• _How to complete this task_
Report each line from the records where the string "agent" turns up.

• _Data records_
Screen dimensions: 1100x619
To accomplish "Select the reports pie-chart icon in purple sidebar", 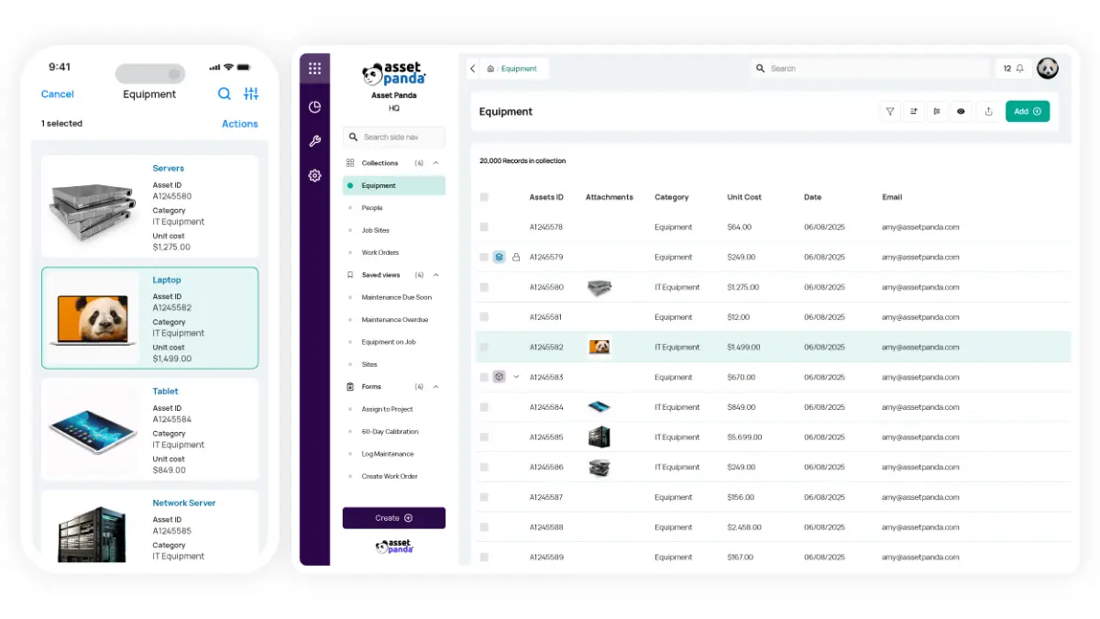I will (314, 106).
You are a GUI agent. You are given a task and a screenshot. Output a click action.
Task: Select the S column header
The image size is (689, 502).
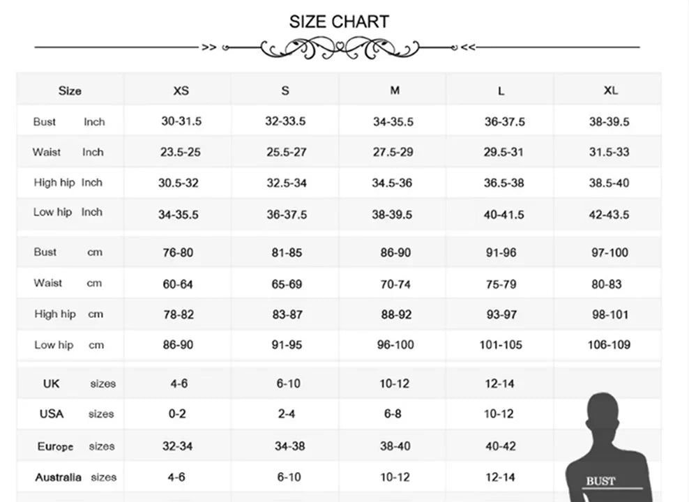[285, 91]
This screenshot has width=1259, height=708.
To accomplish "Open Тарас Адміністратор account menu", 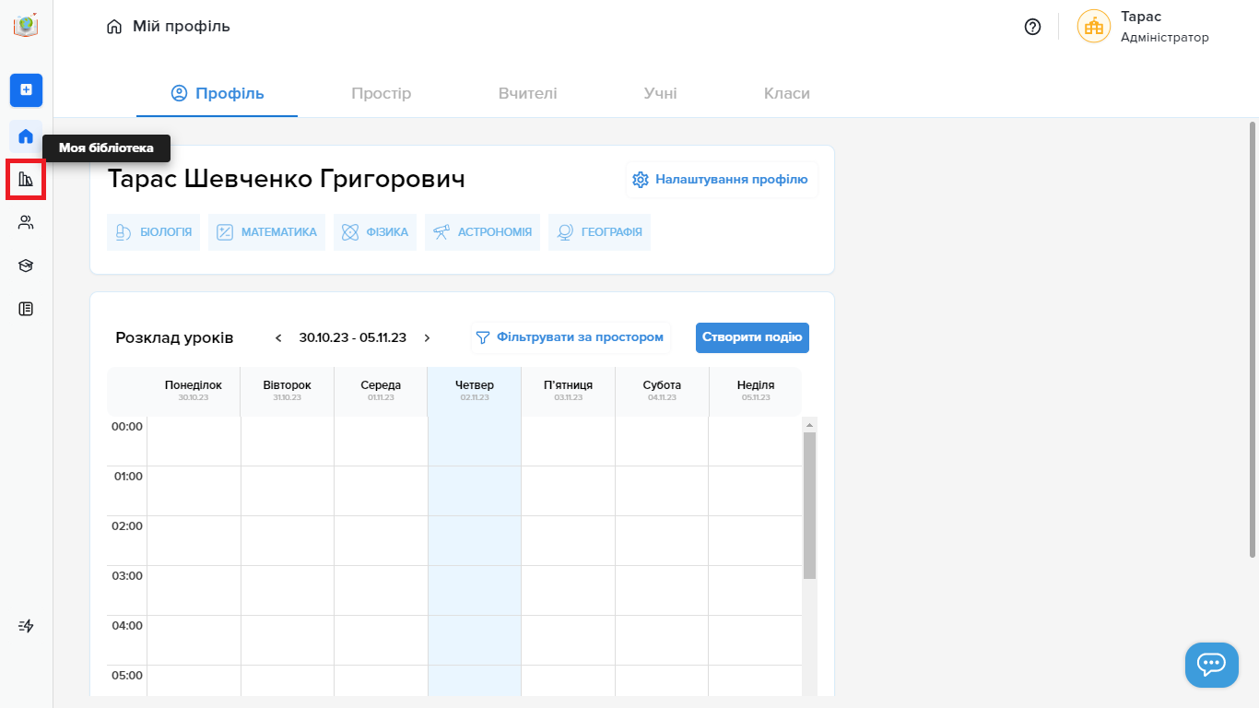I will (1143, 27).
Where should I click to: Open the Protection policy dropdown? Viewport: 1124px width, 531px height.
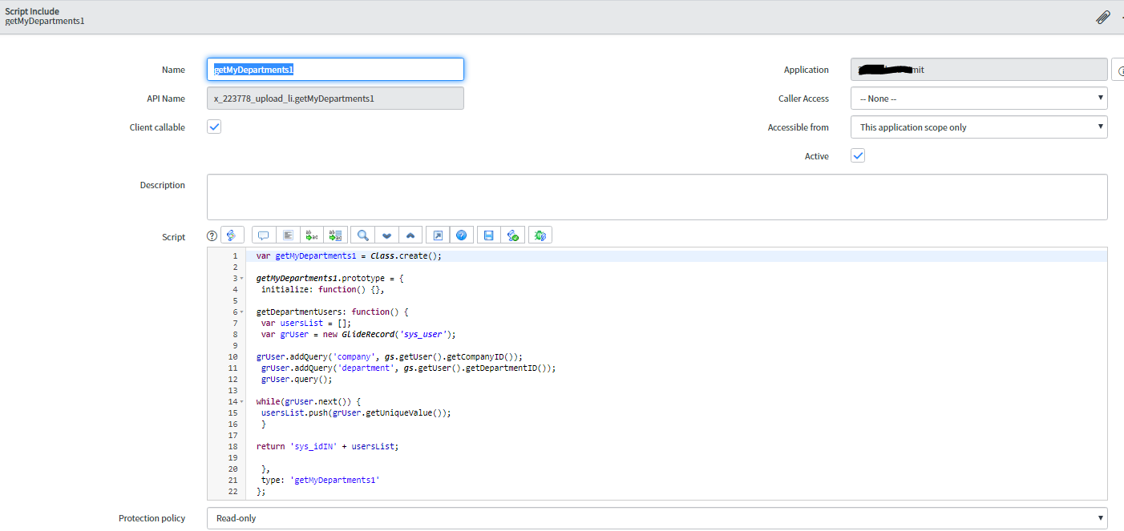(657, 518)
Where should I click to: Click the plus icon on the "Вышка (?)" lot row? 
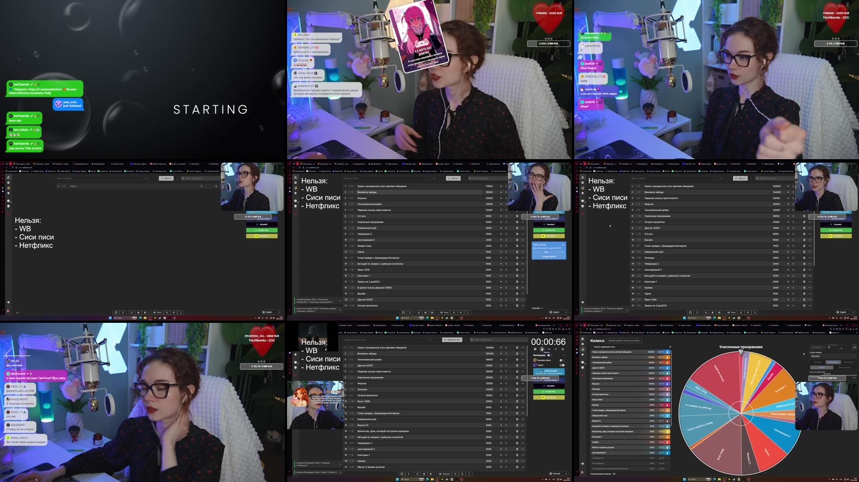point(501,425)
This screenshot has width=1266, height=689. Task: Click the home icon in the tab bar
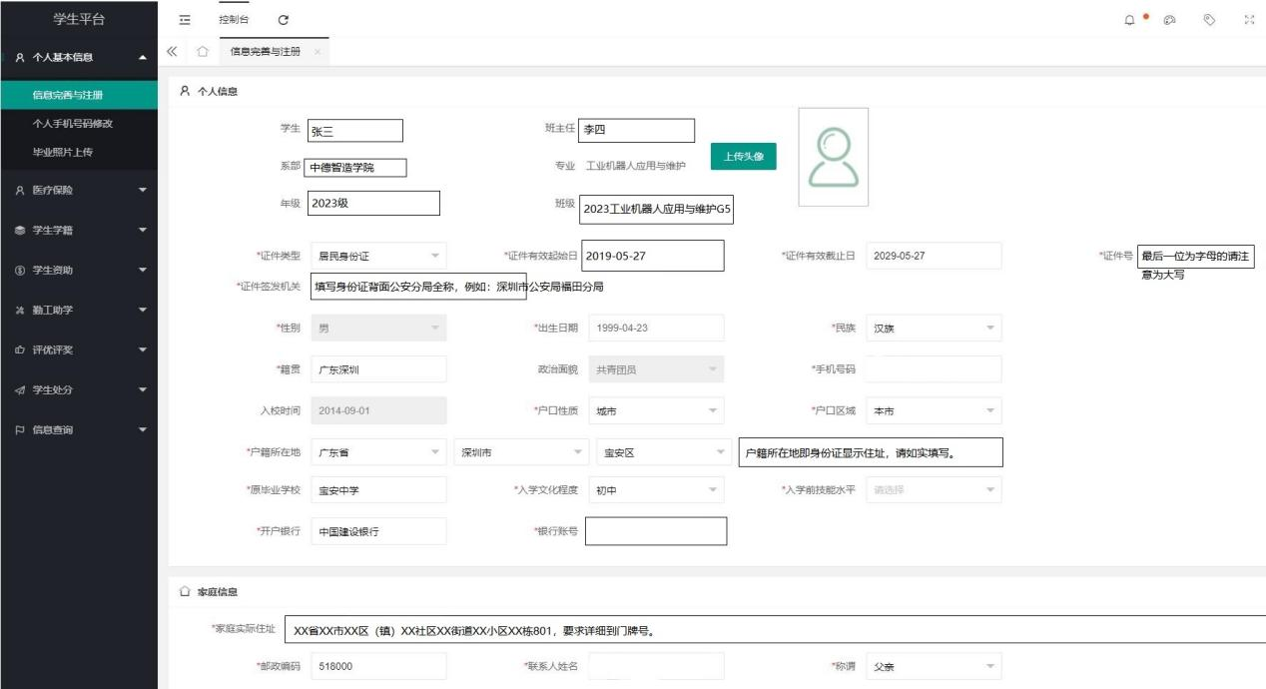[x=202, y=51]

--

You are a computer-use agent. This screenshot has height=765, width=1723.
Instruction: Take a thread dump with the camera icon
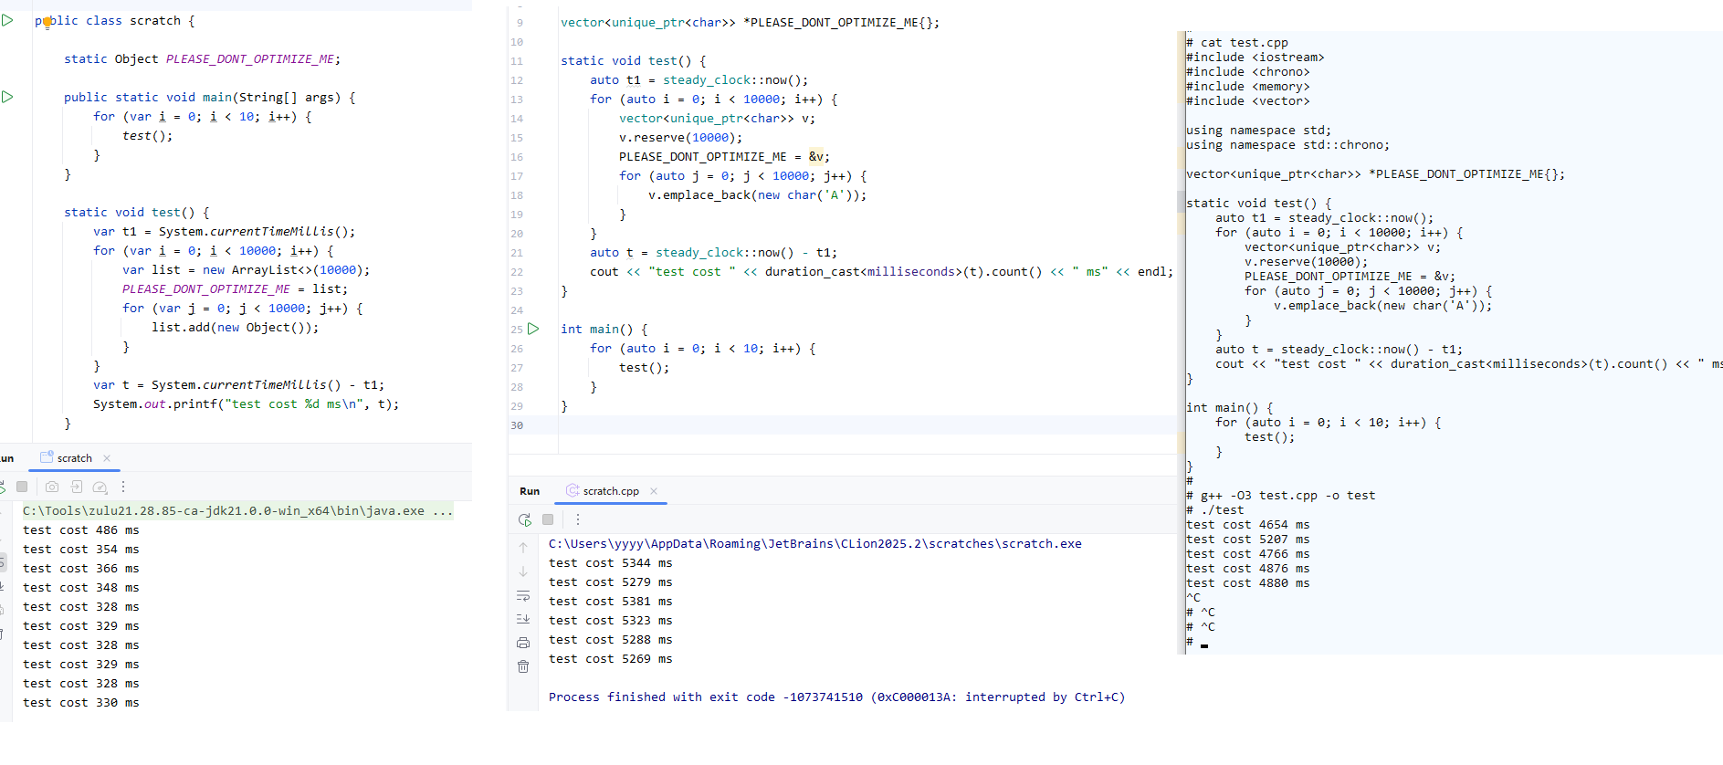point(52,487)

• _Finished task_
You are a GUI agent. You are given a task and a screenshot. Output a click action.
You are a computer-use agent. This screenshot has height=765, width=1723.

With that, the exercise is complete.